■ Work order:
Copy every line of the records below that holds the word "közé".
[Records for the task Boundary: Start]
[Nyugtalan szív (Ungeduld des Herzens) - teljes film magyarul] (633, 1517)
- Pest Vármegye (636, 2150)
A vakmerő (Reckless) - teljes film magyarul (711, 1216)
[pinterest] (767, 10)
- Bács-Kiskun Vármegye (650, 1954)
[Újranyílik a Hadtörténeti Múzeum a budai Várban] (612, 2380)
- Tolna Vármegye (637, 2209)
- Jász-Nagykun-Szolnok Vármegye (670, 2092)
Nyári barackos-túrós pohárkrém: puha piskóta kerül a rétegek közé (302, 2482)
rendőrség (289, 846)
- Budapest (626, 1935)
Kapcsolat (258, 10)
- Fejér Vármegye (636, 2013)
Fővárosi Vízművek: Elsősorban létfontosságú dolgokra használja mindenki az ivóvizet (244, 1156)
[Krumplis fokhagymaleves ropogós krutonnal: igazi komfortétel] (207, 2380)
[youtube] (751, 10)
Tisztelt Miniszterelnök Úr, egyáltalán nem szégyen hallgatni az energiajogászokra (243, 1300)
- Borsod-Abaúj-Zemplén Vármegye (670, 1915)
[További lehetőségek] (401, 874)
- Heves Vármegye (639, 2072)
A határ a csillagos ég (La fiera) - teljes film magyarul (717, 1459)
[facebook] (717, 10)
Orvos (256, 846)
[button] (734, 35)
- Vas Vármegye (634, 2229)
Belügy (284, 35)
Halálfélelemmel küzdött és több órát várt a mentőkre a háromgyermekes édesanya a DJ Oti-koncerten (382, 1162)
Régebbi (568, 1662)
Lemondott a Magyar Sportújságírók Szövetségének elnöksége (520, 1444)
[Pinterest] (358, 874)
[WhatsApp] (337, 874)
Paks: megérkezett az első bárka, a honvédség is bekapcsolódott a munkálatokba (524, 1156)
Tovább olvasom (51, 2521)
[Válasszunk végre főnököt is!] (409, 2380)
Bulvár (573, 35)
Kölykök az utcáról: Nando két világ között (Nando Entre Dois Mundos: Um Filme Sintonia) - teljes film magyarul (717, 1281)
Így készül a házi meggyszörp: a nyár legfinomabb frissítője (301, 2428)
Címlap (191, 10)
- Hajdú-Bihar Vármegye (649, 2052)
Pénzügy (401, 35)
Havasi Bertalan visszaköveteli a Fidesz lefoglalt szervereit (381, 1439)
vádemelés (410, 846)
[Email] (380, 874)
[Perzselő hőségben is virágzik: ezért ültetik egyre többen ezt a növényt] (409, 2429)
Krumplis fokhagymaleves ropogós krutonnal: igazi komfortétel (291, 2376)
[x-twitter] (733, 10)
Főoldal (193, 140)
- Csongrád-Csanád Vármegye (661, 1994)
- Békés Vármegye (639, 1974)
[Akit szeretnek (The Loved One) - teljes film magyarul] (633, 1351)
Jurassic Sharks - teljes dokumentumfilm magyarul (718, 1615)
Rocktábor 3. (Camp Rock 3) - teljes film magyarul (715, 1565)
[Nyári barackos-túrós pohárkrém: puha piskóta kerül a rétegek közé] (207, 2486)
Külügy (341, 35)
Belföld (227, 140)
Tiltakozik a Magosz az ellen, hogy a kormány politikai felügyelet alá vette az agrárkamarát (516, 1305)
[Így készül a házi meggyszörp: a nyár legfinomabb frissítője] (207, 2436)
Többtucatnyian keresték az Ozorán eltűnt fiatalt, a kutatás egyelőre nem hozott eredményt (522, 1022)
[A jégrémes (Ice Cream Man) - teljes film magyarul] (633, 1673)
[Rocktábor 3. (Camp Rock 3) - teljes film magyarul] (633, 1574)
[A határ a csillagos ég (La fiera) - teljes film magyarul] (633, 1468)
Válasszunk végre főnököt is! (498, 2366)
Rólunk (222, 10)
[Records for the task Boundary: End]
■ Finished task:
Nyári barackos-túrós pohárkrém: puha piskóta kerül a rétegek közé (302, 2482)
[Nyári barackos-túrós pohárkrém: puha piskóta kerül a rétegek közé] (207, 2486)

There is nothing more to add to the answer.